I like to cook, which is a good thing, because I live with two males who really like to eat. (I also like to bake, which is a bad thing, because I really like to eat.) Unfortunately, I get conflicting directives from my hungry males. Boy would prefer to eat the same four things every week if he could get away with it. The Spousal Unit (heretofore known as "TSU") likes to try new things. I refuse to make two separate meals, but I'm willing to leave off sauce off half of a recipe to placate Boy. (If I leave it on, he'll just scrape it off, and this way there's more sauce for me.)

I've been feeling sorry for Boy this week, though. Not only does he have to get up before 6 am to get ready for his 6:30 bus (and I'm sure feeling the same pain), he's got marching band for three hours after school. Tuesday was only a half day of school, so there was almost six hours of band practice, most of it outdoors in 90-degree heat. So I was feeling sympathetic, and asked him yesterday what I should make for dinner. My only requirement was that it use chicken, and not be "Chicken Stuff," a recipe he really likes but TSU finds bland. "Make that chicken with the cheese on it," he replied.

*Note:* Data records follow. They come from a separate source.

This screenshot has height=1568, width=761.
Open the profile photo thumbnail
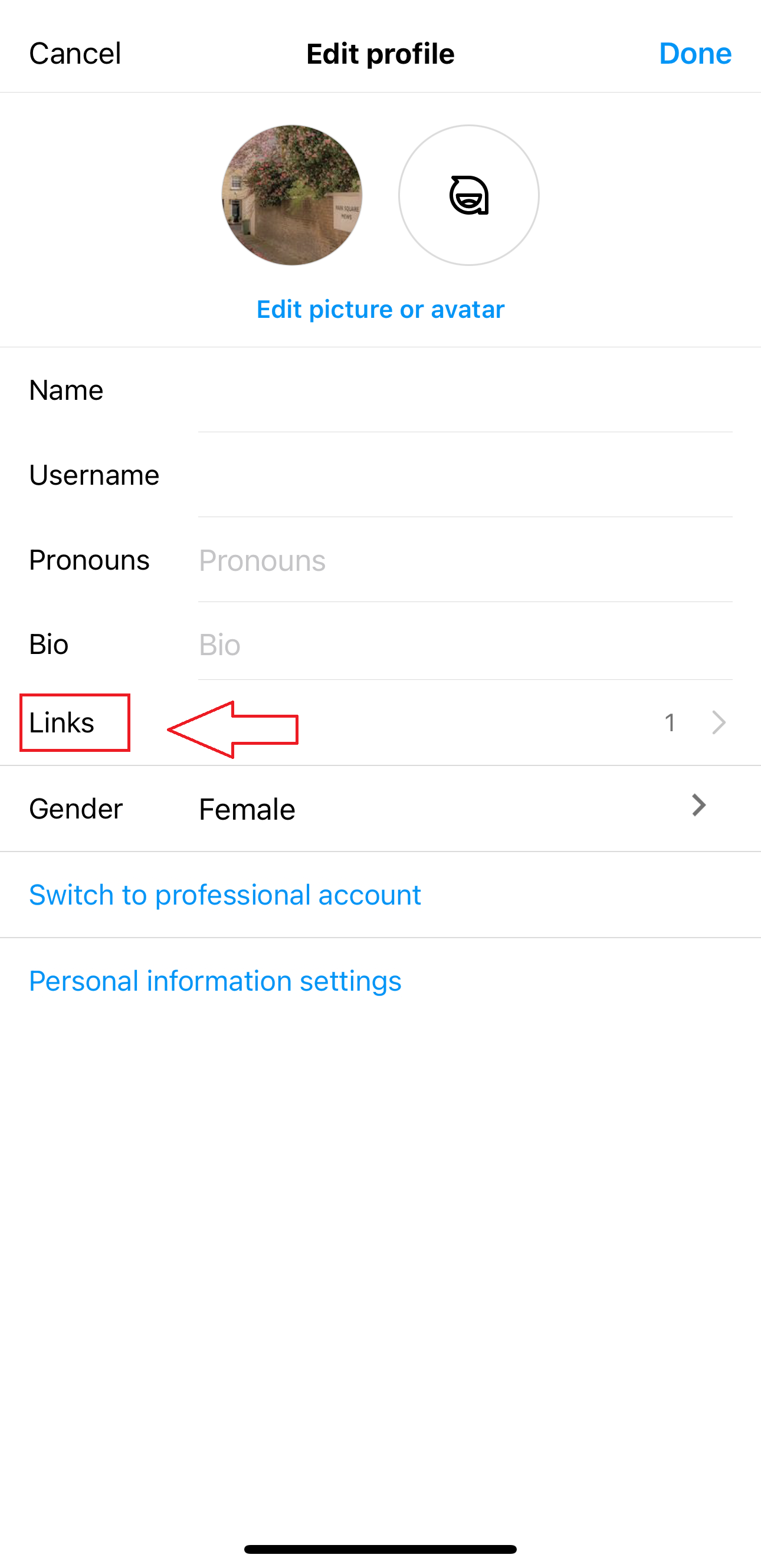291,195
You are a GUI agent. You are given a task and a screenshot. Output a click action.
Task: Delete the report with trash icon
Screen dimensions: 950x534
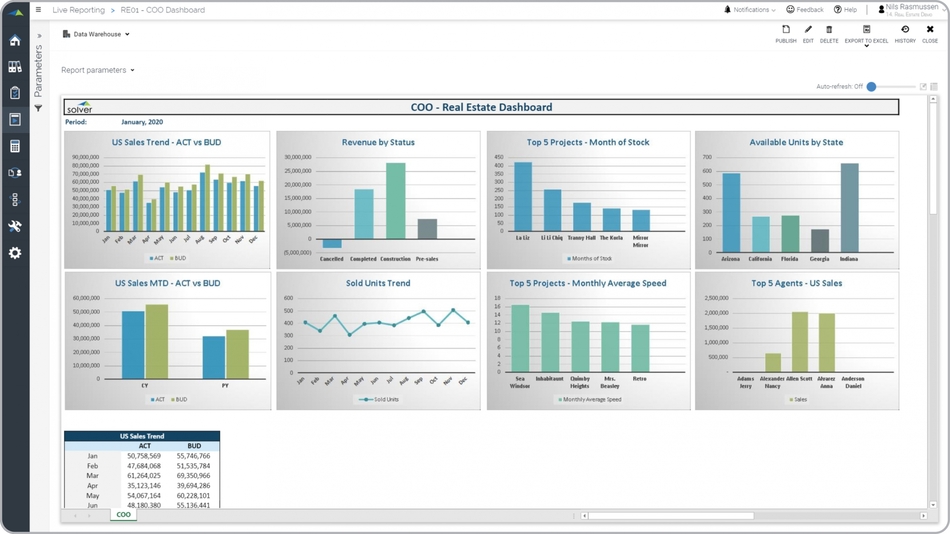(829, 34)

I puzzled over that for a minute. He was referring to a recipe I'd tried a couple of times that bakes chicken, topped by a thin slice of Canadian bacon and mozzarella. It's okay, but I found it overly salty for my taste. So I thought I'd experiment. I adapted a recipe I have for breaded chicken, and I thought I could put cheese slices on Boy's portion, and goat cheese and fresh tomatoes on the grownup's portions. (I looooove goat cheese, and baked with tomatoes is one of my favorite variations.)

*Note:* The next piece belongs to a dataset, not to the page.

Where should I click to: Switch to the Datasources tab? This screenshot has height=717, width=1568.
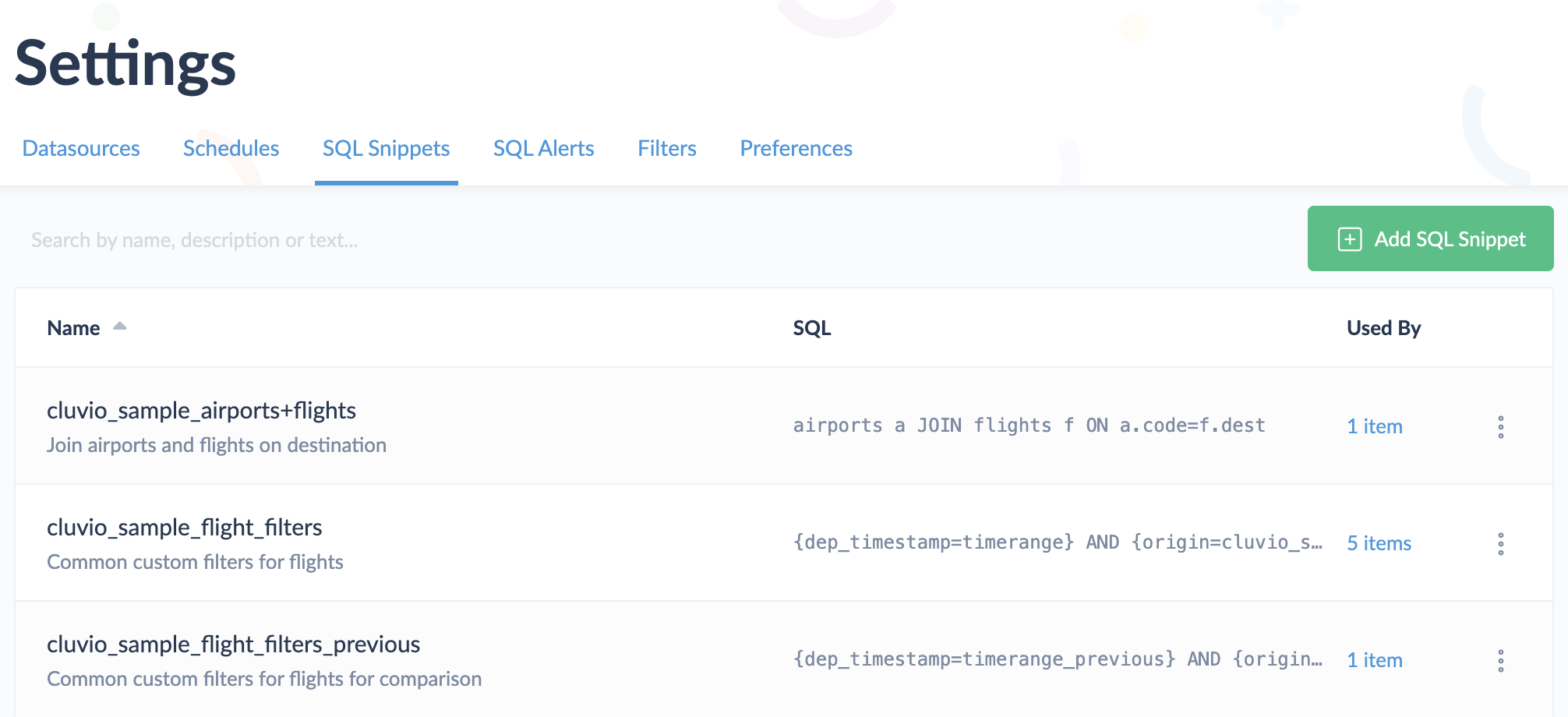(81, 148)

So I had the chicken baking in the oven while I rooted around in the fridge for the cheesy toppings. Slices of Swiss, no problem. Goat's cheese? Major problem. I knew I had some, but I forgot it had been opened. Now it was not so much goat's cheese as penicillin-producing science experiment. Fine, I could adapt. I had more Swiss slices, or, to make things more interesting, I used pepper jack. I took my cherry tomatoes, sliced them in half, placed a couple on each chicken tenderloin, and topped it with the cheese before returning it to the oven for a few minutes. The result tasted pretty good. (Although not as good as it would have with the goat's cheese. Sigh.) Its appearance, however, was a little bit peculiar:

And so I have invented "Boobie Chicken"! Let me know if you want the recipe.


  1. Oh, boobie chicken is as good-looking as promised.

    And in advance of your next dictionary feature...have you seen this?

  2. Boobie chicken - what a pic - laughed pretty hard.